1. Paul Ramsey Institute Consultation & Paul Ramsey Award Dinner
This year’s Paul Ramsey Award Dinner is in the books! We are deeply grateful for all who attended and only wish that more of our friends and supporters could have joined in the festivities. Be sure to check out the recap and photos on our website. We are finalizing the date for the 2019 Dinner, so watch this space for an announcement and then please be sure to mark your calendar and save that date!
2. The State of Surrogacy in India
This important op-ed was sent to us through our #StopSurrogacyNow network. India has been working on a surrogacy law, but it’s full of loopholes and so does not truly protect women or children. Once again, the only solution to surrogacy is prohibition. #StopSurrogacyNow
3. The Focus of Fertility Medicine
There is still so much we don’t know about human fertility, particularly with respect to a worldwide fall in sperm counts. Yet fertility research and treatment is focused largely on women, and largely on hi-tech interventions. Perhaps there are other, better ways to deal with infertility? Focusing on good overall health, on people understanding their own fertility and those factors that can enhance or inhibit it.

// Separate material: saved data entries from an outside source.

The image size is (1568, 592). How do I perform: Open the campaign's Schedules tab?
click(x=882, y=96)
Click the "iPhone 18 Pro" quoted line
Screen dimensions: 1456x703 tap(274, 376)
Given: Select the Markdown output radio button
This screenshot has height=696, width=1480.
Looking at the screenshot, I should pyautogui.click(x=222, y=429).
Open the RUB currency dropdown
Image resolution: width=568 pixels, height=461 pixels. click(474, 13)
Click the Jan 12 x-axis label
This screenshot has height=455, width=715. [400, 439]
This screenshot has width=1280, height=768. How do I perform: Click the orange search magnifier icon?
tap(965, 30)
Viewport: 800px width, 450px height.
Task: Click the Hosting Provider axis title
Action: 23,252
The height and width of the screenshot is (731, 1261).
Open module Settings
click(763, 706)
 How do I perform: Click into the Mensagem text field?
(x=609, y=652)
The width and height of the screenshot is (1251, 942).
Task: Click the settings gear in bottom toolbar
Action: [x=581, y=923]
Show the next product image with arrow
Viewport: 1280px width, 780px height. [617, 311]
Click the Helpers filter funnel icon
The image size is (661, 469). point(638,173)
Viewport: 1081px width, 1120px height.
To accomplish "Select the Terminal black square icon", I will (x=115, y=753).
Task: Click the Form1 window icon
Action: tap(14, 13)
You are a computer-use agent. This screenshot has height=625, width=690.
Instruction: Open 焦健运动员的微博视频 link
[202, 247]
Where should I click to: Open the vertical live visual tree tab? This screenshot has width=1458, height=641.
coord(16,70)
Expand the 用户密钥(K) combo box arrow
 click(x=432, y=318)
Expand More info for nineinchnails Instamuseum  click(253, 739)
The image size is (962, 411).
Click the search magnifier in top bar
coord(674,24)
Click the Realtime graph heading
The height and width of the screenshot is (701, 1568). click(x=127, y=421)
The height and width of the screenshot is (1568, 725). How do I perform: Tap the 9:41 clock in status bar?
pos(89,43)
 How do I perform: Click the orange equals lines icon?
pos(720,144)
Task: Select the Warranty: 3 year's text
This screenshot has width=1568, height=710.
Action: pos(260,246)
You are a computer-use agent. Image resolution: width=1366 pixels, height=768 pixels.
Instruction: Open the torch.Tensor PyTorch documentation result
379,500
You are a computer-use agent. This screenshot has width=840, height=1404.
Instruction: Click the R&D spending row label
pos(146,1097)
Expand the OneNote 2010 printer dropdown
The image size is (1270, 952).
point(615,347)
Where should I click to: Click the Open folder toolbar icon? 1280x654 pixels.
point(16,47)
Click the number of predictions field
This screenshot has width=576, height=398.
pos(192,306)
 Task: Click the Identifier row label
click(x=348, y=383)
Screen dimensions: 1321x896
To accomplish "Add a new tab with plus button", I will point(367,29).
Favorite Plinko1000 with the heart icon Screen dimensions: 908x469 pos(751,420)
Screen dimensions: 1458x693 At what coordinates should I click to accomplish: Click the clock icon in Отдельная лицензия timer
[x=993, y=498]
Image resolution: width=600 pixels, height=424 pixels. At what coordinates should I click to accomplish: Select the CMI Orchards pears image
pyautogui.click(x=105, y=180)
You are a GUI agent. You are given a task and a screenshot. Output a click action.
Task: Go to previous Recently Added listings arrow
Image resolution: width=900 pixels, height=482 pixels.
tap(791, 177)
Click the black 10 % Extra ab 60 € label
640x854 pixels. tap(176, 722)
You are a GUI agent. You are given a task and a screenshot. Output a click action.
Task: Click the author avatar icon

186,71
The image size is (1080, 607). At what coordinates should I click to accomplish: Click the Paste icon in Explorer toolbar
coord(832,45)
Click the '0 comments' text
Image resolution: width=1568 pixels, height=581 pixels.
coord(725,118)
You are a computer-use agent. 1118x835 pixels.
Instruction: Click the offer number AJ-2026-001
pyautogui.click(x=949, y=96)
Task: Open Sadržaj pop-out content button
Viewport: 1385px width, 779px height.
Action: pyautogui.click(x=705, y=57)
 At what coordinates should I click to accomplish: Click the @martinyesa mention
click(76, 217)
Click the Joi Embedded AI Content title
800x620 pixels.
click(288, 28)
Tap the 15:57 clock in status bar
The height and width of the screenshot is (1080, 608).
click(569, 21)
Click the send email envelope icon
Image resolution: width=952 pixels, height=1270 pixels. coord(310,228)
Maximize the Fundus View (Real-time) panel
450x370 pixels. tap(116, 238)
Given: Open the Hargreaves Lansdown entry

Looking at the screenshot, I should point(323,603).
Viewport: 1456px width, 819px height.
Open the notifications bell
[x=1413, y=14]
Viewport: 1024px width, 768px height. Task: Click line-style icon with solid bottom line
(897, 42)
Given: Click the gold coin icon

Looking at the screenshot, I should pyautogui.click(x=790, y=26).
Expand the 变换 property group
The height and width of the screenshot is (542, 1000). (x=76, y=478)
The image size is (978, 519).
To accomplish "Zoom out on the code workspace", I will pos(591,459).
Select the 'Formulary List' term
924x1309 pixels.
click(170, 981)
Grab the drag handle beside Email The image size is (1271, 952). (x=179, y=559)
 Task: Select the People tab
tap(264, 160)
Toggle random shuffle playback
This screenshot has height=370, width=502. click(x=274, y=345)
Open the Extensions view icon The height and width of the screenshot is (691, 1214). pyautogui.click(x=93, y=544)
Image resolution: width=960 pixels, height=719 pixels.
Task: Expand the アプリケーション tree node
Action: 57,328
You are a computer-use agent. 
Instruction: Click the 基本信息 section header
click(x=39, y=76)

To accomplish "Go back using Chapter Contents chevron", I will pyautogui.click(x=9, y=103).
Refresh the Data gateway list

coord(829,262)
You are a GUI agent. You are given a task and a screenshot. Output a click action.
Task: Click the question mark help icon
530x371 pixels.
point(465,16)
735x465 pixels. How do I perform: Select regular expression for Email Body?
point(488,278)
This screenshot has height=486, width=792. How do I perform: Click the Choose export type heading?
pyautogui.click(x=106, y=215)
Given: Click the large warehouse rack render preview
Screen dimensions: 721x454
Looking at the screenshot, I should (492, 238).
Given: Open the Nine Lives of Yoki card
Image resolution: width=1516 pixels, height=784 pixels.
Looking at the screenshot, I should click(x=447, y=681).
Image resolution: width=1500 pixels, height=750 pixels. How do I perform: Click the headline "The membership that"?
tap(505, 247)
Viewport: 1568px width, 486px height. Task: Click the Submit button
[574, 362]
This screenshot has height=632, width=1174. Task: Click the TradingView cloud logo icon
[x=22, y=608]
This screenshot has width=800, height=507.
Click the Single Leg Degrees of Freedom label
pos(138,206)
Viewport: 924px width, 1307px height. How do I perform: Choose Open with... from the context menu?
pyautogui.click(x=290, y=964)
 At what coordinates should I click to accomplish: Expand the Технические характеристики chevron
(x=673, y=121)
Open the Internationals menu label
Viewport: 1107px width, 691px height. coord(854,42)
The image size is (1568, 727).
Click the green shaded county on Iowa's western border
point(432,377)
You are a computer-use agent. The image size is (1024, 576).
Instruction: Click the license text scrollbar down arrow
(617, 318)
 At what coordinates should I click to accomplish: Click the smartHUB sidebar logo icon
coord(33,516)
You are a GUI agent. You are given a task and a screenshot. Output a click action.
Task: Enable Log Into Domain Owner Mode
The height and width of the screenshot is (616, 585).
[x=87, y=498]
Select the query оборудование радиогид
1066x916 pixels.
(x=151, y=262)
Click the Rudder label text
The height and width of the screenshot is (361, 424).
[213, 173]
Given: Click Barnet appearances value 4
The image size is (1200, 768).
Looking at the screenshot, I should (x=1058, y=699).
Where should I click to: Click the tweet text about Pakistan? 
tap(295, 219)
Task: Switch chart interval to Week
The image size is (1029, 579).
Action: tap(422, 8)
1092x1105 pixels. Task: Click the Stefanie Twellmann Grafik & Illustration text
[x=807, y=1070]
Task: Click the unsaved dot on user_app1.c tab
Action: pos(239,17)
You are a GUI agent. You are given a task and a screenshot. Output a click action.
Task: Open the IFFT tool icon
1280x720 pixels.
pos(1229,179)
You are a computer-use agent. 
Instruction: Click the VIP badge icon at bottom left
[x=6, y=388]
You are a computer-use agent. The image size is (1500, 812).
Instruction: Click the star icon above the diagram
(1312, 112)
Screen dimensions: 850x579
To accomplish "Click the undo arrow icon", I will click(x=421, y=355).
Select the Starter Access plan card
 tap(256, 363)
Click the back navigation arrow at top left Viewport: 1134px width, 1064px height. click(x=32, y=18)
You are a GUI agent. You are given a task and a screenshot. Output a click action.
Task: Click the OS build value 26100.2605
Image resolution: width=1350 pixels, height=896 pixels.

4. Louisiana: Reproductive Technologies and Parentage
Reading this piece out of my home state I was immediately reminded of Jennifer’s piece from 2013, “Modern Families and the Messes We Make.” It’s interesting that in all this the conversation is focused on the adults, what they want, protecting them, etc. But what about the children? What do they need? What best protects them? Certainly not a forefront concern in this article.
5. Taking Life to Maybe Fake Life
A new startup aims to preserve individuals’ brain tissue so that someday those brains might be reconstructed, maybe, possibly. The catch is that in order to undergo the preservation process, the person has to be euthanized.
The company is part of a prominent Silicon Valley technology incubator program (Y Combinator) and has received a $960,000 grant from the U.S. National Institute of Mental Health. McGill University neuroscientist Michael Hendricks says this:
Burdening future generations with our brain banks is just comically arrogant. Aren’t we leaving them with enough problems? I hope future people are appalled that in the 21st century, the richest and most comfortable people in history spent their money and resources trying to live forever on the backs of their descendants.
Lagniappe
Today is Major League Baseball’s Opening Day. Sports and sports medicine actually raise a number of interesting bioethics questions, particularly around the distinction between therapy — medicine aimed at restoring and supporting health — and enhancement — medicine that aims to make a person “better than well.” The President’s Council on Bioethics on which our Paul Ramsey Institute Scholars Drs. Hurlbut and Meilaender served addressed this and much, much more in their book Beyond Therapy. That book, and all the other materials from the President’s Council, are available online. If you love sports and are interested in bioethics — or if you love bioethics and are interested in sports — check it out. And Go Teams!